These two dictionaries should emit the same codebook because the ordering of the frequencies (the dictionary values) is the same in both cases:

>>> d1 = {x: x for x in range(1, 17)}
>>> d1
{1: 1, 2: 2, 3: 3, 4: 4, 5: 5, 6: 6, 7: 7, 8: 8, 9: 9, 10: 10, 11: 11, 12: 12, 13: 13, 14: 14, 15: 15, 16: 16}

>>> d2 = {x: x*x*100 for x in range(1, 17)}
>>> d2
{1: 100, 2: 400, 3: 900, 4: 1600, 5: 2500, 6: 3600, 7: 4900, 8: 6400, 9: 8100, 10: 10000, 11: 12100, 12: 14400, 13: 16900, 14: 19600, 15: 22500, 16: 25600}

However the library emit different codes:

>>> huffman.codebook(d1.items())
{1: '1111110', 2: '1111111', 3: '111110', 4: '10100', 5: '10101', 6: '11110', 7: '0100', 8: '0101', 9: '1011', 10: '1100', 11: '1101', 12: '1110', 13: '000', 14: '001', 15: '011', 16: '100'}

>>> huffman.codebook(d2.items())
{1: '101101000', 2: '101101001', 3: '10110101', 4: '1011011', 5: '101100', 6: '01010', 7: '01011', 8: '10111', 9: '0100', 10: '1010', 11: '000', 12: '001', 13: '011', 14: '100', 15: '110', 16: '111'}

Sometimes the number of bits varies. E.g. d1[1] is encoded using 7 bits but d2[1] uses 9 bits. So this is not the most optimal code (as claimed on the homepage).

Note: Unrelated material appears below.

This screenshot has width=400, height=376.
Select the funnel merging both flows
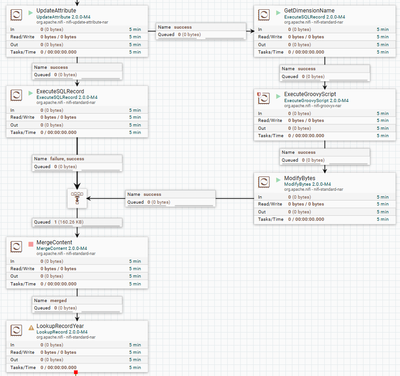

And even when the number of bits match, the values of the huffman code differ:

>>> d1 = {x: x for x in range(1, 5)}
>>> d2 = {x: x*x*1000 for x in range(1, 5)}

>>> huffman.codebook(d1.items())
{1: '110', 2: '111', 3: '10', 4: '0'}
>>> huffman.codebook(d2.items())
{1: '000', 2: '001', 3: '01', 4: '1'}

The same frequencies should lead to the same tree and hence the same huffman codes, however this is not the case with this library.